### What you will do
Look in the material below for the line with "PIC - PIEŠŤANSKÉ" and the line with "Cudzojazyčná literatúra (55, 306)", then set down exactly those two lines and all lines between, nothing more.

### Given entries
────────────────
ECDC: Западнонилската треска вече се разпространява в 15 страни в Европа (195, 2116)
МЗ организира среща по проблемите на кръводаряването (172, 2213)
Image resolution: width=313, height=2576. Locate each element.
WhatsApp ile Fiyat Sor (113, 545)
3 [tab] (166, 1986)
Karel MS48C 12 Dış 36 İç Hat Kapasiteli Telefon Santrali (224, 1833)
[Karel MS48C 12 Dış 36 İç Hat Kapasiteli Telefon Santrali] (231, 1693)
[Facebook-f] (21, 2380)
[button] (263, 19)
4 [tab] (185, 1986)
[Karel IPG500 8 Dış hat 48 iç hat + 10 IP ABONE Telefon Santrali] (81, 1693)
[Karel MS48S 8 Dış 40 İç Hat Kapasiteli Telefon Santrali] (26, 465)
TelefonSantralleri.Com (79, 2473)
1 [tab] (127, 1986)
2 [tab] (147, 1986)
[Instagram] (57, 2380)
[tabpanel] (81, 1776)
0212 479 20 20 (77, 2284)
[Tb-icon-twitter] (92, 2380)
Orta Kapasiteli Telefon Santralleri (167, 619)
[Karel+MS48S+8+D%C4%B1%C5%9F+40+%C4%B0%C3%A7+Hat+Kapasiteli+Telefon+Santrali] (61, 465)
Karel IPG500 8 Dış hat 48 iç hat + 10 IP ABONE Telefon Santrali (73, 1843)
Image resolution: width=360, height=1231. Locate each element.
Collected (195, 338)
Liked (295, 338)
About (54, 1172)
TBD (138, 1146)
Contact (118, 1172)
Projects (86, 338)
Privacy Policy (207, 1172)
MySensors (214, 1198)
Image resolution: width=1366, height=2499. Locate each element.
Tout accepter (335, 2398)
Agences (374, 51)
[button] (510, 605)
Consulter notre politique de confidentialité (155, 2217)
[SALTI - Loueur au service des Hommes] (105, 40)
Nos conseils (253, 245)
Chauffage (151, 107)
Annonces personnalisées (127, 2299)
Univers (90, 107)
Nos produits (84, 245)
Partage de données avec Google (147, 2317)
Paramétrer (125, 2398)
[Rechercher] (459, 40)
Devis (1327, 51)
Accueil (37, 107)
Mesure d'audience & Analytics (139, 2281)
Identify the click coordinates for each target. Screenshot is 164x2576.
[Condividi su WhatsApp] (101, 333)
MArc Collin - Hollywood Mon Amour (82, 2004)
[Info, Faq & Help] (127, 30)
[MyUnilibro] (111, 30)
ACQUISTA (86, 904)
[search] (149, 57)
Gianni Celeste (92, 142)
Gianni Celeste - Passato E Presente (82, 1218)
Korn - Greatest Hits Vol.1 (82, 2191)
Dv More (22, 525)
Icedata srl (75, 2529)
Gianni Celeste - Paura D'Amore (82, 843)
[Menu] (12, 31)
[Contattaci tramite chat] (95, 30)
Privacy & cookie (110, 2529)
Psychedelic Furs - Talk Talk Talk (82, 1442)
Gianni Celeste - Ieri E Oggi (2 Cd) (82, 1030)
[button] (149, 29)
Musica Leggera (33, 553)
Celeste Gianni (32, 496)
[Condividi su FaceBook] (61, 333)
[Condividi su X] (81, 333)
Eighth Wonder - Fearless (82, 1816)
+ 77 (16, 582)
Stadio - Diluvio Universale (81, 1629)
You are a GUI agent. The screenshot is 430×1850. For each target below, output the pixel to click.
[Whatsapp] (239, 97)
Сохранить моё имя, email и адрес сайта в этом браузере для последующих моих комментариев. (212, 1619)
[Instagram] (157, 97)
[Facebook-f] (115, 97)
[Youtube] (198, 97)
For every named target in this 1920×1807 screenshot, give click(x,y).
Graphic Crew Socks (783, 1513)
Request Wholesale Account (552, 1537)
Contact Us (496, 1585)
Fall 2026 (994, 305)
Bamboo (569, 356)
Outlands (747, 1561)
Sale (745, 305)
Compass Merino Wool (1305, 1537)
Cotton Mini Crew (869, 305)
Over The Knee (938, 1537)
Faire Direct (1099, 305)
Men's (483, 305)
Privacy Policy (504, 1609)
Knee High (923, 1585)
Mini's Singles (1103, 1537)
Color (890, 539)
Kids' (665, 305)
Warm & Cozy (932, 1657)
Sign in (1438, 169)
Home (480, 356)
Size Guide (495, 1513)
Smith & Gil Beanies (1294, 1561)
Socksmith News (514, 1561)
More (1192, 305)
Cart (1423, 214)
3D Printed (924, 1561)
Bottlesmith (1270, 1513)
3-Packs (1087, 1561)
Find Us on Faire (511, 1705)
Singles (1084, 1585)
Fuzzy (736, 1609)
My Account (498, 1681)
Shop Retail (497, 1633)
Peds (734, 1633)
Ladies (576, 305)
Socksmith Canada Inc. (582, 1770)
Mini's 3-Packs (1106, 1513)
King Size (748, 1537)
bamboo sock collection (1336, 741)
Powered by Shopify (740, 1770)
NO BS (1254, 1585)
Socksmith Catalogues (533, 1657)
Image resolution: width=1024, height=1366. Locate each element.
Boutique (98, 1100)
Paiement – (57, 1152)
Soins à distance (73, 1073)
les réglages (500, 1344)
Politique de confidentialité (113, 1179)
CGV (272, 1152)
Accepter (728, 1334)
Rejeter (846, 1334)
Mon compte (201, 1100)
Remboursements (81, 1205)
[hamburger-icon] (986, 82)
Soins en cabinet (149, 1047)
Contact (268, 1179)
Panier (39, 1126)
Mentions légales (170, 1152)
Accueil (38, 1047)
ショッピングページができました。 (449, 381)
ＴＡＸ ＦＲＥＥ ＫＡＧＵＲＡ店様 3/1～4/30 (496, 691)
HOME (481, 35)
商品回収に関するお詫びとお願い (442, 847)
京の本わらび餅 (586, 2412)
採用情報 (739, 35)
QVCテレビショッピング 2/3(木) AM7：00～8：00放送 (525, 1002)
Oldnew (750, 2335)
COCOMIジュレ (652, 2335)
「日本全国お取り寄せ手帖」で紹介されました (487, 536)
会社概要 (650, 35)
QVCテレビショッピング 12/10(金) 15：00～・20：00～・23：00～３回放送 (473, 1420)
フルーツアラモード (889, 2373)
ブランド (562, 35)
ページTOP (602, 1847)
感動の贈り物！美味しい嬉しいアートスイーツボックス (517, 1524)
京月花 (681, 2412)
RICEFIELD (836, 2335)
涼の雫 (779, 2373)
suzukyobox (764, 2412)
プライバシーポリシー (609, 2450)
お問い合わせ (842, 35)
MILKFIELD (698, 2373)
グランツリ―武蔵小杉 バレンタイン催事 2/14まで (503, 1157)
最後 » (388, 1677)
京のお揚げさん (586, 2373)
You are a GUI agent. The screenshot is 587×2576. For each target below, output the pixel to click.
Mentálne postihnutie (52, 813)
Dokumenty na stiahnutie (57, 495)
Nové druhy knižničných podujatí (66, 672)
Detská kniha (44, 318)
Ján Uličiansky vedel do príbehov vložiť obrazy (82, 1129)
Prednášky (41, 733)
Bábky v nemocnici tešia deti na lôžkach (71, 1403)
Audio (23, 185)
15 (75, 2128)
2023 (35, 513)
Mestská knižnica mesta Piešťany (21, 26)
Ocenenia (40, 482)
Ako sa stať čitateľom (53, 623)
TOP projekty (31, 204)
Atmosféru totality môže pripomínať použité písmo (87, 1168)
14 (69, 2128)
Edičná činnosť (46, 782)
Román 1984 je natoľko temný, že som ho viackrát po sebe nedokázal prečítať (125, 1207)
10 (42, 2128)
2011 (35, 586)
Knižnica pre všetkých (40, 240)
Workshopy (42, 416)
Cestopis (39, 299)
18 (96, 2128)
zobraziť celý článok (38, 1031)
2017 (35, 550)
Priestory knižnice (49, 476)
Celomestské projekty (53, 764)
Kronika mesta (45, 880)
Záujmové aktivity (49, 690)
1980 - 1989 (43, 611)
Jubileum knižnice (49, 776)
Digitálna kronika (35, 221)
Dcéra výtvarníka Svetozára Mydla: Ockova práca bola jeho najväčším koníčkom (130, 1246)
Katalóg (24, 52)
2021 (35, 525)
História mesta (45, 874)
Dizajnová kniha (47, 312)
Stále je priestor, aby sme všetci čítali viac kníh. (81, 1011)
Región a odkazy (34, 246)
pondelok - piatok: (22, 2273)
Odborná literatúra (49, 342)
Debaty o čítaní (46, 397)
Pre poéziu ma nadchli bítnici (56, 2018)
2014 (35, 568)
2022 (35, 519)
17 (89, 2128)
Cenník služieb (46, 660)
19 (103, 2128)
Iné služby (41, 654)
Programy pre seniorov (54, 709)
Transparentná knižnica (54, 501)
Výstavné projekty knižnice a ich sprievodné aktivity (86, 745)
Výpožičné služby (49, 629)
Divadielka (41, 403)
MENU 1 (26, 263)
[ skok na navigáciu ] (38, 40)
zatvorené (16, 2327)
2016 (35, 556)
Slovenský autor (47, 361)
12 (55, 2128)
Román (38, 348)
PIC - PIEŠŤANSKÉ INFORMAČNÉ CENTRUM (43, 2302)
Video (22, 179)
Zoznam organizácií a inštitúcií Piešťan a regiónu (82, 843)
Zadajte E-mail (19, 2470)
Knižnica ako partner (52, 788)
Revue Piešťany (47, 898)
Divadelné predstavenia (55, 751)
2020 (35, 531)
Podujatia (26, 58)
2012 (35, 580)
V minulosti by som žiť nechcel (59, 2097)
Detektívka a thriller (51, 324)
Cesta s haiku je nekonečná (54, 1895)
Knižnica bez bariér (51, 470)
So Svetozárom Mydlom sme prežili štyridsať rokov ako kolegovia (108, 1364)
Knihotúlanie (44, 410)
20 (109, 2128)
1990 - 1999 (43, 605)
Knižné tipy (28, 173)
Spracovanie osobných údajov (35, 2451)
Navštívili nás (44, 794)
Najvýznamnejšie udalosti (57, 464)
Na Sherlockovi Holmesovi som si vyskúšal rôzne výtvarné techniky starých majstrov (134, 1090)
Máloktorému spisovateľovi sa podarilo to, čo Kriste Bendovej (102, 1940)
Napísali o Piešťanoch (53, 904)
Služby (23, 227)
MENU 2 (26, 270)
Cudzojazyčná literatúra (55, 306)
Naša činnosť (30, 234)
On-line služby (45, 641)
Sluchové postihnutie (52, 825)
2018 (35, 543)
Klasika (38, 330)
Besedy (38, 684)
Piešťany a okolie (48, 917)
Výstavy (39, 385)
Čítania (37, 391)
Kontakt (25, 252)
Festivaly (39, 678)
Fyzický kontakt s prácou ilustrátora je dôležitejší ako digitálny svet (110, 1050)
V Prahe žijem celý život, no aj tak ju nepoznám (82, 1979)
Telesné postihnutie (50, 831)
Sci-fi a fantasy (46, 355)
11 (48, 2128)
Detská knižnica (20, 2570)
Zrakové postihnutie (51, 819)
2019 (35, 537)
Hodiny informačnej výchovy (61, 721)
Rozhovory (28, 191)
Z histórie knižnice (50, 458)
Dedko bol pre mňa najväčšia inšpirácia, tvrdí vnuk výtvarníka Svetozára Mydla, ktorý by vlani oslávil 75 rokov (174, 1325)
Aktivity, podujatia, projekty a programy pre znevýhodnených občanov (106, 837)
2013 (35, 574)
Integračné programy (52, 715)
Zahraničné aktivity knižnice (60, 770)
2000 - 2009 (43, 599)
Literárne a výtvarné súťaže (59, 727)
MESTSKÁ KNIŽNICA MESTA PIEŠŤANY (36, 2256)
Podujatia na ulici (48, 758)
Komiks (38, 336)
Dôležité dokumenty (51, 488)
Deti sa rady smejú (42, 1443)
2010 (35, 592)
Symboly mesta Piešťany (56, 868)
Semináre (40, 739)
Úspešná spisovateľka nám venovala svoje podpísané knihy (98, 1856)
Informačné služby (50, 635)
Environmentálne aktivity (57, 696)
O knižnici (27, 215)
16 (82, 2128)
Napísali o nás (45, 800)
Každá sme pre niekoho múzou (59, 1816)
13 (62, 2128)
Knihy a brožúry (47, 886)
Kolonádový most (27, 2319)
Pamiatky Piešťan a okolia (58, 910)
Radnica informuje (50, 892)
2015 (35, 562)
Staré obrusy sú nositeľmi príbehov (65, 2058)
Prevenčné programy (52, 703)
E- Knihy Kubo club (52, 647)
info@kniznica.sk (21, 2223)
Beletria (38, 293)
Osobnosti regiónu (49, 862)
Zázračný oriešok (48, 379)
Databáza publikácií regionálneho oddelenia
────────────────
### Written solution
PIC - PIEŠŤANSKÉ INFORMAČNÉ CENTRUM (43, 2302)
Video (22, 179)
Zoznam organizácií a inštitúcií Piešťan a regiónu (82, 843)
Zadajte E-mail (19, 2470)
Knižnica ako partner (52, 788)
Revue Piešťany (47, 898)
Divadelné predstavenia (55, 751)
2020 (35, 531)
Podujatia (26, 58)
2012 (35, 580)
V minulosti by som žiť nechcel (59, 2097)
Detektívka a thriller (51, 324)
Cesta s haiku je nekonečná (54, 1895)
Knižnica bez bariér (51, 470)
So Svetozárom Mydlom sme prežili štyridsať rokov ako kolegovia (108, 1364)
Knihotúlanie (44, 410)
20 (109, 2128)
1990 - 1999 (43, 605)
Knižné tipy (28, 173)
Spracovanie osobných údajov (35, 2451)
Navštívili nás (44, 794)
Najvýznamnejšie udalosti (57, 464)
Na Sherlockovi Holmesovi som si vyskúšal rôzne výtvarné techniky starých majstrov (134, 1090)
Máloktorému spisovateľovi sa podarilo to, čo Kriste Bendovej (102, 1940)
Napísali o Piešťanoch (53, 904)
Služby (23, 227)
MENU 2 (26, 270)
Cudzojazyčná literatúra (55, 306)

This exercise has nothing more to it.